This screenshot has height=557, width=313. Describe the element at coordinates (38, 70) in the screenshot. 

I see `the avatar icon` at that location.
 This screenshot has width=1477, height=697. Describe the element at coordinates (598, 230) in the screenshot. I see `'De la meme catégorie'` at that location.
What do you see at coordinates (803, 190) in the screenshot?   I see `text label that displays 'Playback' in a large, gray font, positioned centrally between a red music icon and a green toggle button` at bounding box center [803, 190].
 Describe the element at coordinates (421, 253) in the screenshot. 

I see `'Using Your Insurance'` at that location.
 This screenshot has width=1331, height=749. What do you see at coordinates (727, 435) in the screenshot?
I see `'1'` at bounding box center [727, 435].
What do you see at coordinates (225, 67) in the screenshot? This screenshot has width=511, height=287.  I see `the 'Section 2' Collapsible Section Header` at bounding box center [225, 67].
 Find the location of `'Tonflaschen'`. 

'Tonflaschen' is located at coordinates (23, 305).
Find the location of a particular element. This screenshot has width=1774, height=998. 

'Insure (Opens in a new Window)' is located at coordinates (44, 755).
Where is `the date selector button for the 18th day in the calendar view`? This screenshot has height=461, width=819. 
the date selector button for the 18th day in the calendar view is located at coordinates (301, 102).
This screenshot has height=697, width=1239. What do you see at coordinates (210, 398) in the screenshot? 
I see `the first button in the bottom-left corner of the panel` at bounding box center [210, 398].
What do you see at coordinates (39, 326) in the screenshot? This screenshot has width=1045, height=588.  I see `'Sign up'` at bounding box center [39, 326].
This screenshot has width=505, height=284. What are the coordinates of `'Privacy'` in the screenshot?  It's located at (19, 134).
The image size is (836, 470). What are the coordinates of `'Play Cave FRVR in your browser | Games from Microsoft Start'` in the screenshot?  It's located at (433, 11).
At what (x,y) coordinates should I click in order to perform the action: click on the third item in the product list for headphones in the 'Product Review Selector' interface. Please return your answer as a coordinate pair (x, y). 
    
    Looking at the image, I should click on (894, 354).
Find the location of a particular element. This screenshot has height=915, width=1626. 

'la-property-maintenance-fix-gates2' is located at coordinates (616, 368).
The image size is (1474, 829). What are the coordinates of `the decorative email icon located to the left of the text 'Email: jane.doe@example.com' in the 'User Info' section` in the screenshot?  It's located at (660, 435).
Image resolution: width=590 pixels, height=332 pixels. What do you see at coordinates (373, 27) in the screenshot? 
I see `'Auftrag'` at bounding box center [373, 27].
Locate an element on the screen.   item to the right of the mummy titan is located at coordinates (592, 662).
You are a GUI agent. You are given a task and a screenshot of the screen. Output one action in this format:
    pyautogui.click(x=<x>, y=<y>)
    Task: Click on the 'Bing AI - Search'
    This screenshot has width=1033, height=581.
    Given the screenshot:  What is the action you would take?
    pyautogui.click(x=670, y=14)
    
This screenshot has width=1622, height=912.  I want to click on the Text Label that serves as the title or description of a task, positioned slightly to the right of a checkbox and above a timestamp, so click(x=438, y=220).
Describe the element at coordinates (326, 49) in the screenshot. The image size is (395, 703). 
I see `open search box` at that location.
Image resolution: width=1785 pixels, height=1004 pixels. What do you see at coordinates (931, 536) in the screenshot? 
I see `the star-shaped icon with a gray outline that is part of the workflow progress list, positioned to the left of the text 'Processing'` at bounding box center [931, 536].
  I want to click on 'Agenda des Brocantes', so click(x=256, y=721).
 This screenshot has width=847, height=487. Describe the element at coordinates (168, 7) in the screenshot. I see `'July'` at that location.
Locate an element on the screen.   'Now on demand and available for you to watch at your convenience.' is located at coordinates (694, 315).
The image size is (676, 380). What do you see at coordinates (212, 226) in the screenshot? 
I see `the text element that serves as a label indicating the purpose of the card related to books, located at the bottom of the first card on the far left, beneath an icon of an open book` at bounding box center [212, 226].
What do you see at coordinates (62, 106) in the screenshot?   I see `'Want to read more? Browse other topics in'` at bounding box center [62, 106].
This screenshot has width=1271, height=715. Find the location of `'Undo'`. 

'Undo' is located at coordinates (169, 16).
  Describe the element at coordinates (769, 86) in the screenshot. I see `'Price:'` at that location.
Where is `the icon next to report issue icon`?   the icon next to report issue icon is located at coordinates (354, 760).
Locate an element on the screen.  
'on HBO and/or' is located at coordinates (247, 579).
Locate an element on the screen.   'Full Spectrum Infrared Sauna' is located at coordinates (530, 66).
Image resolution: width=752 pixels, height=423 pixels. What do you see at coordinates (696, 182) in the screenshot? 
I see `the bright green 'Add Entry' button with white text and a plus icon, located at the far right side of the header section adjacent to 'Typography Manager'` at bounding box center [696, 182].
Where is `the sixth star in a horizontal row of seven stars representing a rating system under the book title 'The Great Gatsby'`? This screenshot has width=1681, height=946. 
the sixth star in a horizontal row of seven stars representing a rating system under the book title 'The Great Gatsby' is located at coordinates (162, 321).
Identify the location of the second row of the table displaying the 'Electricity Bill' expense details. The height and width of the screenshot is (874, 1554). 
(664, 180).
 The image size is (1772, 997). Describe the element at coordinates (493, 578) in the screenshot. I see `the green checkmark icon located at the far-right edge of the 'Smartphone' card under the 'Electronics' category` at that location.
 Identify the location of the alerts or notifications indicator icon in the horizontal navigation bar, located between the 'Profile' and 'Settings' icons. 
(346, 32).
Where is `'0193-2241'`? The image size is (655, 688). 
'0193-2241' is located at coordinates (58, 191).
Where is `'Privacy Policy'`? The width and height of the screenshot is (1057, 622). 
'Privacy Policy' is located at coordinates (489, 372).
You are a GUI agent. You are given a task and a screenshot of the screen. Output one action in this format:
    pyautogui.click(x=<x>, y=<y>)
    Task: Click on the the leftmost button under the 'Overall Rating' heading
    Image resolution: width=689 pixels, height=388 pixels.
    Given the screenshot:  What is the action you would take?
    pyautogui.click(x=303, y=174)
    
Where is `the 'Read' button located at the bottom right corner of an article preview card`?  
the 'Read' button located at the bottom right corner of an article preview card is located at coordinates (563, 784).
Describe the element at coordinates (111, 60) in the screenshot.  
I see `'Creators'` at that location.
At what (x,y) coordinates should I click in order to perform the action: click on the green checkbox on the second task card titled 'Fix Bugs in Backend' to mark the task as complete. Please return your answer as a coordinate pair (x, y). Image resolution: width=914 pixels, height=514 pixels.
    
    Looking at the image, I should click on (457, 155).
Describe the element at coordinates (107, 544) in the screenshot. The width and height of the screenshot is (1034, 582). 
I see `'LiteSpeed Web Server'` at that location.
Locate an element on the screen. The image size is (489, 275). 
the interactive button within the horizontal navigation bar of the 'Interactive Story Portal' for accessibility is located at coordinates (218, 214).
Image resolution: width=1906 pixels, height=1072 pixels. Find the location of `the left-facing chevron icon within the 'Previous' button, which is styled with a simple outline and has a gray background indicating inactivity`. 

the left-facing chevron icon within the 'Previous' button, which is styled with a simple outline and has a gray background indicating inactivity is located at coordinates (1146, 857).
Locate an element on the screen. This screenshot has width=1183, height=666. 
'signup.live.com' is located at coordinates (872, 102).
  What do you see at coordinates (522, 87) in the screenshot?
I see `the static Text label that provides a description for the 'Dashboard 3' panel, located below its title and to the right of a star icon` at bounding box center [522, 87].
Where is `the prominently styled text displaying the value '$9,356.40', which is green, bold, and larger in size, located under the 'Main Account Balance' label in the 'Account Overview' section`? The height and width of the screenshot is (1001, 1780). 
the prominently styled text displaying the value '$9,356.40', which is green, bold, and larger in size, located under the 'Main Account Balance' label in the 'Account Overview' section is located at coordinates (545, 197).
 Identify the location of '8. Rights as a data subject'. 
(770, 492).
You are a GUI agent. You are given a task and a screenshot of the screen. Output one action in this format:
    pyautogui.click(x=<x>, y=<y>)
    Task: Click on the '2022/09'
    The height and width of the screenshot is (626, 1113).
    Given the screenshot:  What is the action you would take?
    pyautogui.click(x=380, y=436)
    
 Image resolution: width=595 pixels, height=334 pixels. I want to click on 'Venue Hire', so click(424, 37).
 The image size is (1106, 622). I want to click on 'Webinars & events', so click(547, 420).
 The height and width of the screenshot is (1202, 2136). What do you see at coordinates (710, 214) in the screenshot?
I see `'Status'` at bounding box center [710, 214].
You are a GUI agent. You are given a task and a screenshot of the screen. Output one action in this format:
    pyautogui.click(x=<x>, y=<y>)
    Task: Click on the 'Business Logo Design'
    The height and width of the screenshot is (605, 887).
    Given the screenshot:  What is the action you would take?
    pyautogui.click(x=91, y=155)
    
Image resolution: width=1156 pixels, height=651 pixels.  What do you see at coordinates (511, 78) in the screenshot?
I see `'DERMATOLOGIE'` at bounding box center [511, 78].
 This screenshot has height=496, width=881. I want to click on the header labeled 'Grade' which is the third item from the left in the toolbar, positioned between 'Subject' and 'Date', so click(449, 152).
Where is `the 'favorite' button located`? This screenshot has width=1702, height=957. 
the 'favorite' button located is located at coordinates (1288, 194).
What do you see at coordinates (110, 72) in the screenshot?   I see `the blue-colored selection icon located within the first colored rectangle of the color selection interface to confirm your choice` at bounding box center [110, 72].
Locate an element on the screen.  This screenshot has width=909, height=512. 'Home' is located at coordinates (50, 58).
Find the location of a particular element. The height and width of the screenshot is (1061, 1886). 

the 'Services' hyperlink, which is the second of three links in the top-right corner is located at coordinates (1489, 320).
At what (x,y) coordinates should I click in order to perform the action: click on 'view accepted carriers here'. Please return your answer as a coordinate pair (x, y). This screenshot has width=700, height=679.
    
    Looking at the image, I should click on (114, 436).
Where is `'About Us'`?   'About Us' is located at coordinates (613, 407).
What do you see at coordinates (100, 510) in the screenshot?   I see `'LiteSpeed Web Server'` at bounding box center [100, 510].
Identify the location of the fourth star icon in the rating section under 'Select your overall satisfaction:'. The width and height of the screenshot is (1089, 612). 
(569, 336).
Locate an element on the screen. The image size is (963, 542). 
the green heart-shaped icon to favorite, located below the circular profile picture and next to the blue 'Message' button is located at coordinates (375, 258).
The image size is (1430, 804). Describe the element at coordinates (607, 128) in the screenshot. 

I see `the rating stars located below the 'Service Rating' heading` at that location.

_____

• [DESCRIPTION OF THE TASK]: Put the lines of the listing, starting with the line that contains "Identify the location of the fourth" and continuing through the end of the listing, into a JSON list of strings with one string per line. Leave out blank lines.

• [OUTPUT FOR THIS TASK]:
[
  "Identify the location of the fourth star icon in the rating section under 'Select your overall satisfaction:'. The width and height of the screenshot is (1089, 612). ",
  "(569, 336).",
  "Locate an element on the screen. The image size is (963, 542). ",
  "the green heart-shaped icon to favorite, located below the circular profile picture and next to the blue 'Message' button is located at coordinates (375, 258).",
  "The image size is (1430, 804). Describe the element at coordinates (607, 128) in the screenshot. ",
  "I see `the rating stars located below the 'Service Rating' heading` at that location."
]